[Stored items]
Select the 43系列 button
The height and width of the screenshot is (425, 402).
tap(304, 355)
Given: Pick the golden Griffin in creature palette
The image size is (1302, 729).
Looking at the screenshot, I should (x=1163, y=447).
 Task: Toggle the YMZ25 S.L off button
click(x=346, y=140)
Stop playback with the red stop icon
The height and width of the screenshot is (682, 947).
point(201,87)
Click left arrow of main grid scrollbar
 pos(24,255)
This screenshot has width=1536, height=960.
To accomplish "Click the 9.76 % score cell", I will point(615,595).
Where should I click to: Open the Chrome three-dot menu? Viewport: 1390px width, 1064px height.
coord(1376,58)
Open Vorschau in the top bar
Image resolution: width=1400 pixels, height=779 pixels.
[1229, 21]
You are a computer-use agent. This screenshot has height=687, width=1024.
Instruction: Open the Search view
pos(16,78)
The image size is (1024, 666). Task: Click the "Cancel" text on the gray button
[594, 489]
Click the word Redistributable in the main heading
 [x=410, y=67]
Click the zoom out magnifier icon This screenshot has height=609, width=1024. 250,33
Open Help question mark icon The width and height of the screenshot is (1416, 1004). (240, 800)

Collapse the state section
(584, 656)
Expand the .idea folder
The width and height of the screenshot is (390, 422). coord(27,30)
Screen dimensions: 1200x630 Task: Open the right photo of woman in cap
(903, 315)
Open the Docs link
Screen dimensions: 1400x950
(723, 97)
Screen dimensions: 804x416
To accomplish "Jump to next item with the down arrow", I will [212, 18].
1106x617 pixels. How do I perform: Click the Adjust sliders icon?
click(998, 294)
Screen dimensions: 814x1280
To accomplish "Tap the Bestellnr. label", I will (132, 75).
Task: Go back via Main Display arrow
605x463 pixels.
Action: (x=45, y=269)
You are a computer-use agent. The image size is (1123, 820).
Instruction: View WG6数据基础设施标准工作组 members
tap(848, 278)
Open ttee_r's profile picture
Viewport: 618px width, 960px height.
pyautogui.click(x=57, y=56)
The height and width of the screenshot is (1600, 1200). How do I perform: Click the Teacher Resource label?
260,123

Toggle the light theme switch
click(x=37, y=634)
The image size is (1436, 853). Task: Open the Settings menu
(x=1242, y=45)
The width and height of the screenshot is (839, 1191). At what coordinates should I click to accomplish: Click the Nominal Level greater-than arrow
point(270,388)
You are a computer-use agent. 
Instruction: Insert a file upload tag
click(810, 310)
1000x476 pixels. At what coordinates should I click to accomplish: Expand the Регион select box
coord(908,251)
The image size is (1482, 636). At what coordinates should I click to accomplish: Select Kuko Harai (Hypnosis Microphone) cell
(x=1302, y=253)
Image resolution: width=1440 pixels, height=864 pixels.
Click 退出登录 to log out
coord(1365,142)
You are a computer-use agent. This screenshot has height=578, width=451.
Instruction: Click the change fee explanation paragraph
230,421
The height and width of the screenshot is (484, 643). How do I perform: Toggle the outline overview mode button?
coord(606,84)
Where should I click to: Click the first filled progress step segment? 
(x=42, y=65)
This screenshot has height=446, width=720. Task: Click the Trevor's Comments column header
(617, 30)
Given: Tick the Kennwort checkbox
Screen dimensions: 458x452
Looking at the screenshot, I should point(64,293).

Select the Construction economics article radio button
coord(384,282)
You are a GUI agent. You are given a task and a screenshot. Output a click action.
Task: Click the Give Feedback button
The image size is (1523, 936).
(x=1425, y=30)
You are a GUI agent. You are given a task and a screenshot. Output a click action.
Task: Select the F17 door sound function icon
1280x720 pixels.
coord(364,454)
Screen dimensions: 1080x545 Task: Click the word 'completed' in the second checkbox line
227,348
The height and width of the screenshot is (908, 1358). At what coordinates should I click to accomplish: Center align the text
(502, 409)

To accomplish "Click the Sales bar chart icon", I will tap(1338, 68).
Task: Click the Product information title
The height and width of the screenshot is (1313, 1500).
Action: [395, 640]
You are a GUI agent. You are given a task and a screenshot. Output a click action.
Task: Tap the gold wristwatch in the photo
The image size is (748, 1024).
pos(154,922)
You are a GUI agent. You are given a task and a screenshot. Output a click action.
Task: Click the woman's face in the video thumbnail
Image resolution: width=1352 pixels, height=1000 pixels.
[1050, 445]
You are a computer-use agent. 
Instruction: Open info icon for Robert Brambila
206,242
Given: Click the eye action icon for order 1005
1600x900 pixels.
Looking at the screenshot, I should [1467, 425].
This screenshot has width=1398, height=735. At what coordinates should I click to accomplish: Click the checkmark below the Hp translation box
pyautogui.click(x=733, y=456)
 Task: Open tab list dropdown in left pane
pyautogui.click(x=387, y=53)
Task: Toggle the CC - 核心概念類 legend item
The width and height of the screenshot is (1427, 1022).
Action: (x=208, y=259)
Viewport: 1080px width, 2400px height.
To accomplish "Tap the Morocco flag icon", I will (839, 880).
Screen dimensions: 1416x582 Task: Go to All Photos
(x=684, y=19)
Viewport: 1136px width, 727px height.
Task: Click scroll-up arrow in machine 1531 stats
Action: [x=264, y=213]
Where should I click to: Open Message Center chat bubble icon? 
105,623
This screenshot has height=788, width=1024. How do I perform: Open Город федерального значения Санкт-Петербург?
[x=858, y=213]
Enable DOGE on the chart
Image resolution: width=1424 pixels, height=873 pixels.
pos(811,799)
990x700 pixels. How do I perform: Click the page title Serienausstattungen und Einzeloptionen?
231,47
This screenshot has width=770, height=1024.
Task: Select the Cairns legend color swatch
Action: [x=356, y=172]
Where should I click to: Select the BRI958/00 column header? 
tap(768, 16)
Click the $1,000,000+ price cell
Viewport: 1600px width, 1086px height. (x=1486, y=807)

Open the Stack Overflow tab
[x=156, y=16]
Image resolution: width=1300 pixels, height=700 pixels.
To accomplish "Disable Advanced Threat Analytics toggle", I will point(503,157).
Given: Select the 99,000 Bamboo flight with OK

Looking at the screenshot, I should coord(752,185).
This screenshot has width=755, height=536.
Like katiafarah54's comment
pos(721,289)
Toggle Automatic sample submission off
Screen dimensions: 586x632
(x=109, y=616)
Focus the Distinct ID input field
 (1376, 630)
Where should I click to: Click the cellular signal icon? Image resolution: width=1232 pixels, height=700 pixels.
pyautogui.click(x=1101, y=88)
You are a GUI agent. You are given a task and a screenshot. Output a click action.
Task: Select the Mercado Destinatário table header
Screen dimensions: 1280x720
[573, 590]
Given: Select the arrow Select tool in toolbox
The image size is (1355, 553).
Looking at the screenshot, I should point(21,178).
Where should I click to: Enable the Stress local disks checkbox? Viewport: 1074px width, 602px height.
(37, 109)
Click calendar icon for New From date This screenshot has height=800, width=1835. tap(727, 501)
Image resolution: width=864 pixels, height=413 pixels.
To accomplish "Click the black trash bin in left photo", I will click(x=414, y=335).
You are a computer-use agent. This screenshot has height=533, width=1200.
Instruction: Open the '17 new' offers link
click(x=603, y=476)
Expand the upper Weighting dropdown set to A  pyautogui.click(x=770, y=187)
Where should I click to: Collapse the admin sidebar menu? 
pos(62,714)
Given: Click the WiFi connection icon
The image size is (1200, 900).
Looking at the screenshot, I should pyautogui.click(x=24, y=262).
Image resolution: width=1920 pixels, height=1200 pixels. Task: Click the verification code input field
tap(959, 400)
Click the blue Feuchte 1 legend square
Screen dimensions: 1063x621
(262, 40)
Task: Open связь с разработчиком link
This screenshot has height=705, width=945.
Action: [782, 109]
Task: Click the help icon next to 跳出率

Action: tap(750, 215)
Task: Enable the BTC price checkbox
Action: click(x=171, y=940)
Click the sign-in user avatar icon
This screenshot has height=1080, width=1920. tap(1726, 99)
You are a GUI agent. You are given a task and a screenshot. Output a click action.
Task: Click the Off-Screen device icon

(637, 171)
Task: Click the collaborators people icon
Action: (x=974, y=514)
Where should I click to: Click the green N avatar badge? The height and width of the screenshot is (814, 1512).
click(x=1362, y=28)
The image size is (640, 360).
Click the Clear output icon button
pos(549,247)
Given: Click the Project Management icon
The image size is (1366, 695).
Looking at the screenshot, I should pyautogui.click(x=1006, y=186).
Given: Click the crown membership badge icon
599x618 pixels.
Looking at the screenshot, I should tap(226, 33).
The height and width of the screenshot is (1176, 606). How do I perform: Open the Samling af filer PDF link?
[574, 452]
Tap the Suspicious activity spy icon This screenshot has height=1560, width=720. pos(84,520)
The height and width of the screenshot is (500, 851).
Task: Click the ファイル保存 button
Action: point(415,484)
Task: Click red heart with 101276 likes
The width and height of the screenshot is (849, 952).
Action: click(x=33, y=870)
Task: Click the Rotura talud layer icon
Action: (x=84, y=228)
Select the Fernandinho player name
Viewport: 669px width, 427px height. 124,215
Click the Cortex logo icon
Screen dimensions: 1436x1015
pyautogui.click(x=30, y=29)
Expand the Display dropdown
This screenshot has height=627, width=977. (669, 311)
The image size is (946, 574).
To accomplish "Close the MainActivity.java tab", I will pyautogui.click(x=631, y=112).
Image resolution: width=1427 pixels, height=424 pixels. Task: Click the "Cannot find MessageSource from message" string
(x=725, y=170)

| EXERCISE AIM |
Where a line in the data contains the string "computer", add it to your count, and give only the final number.

| TASK SOLUTION |
6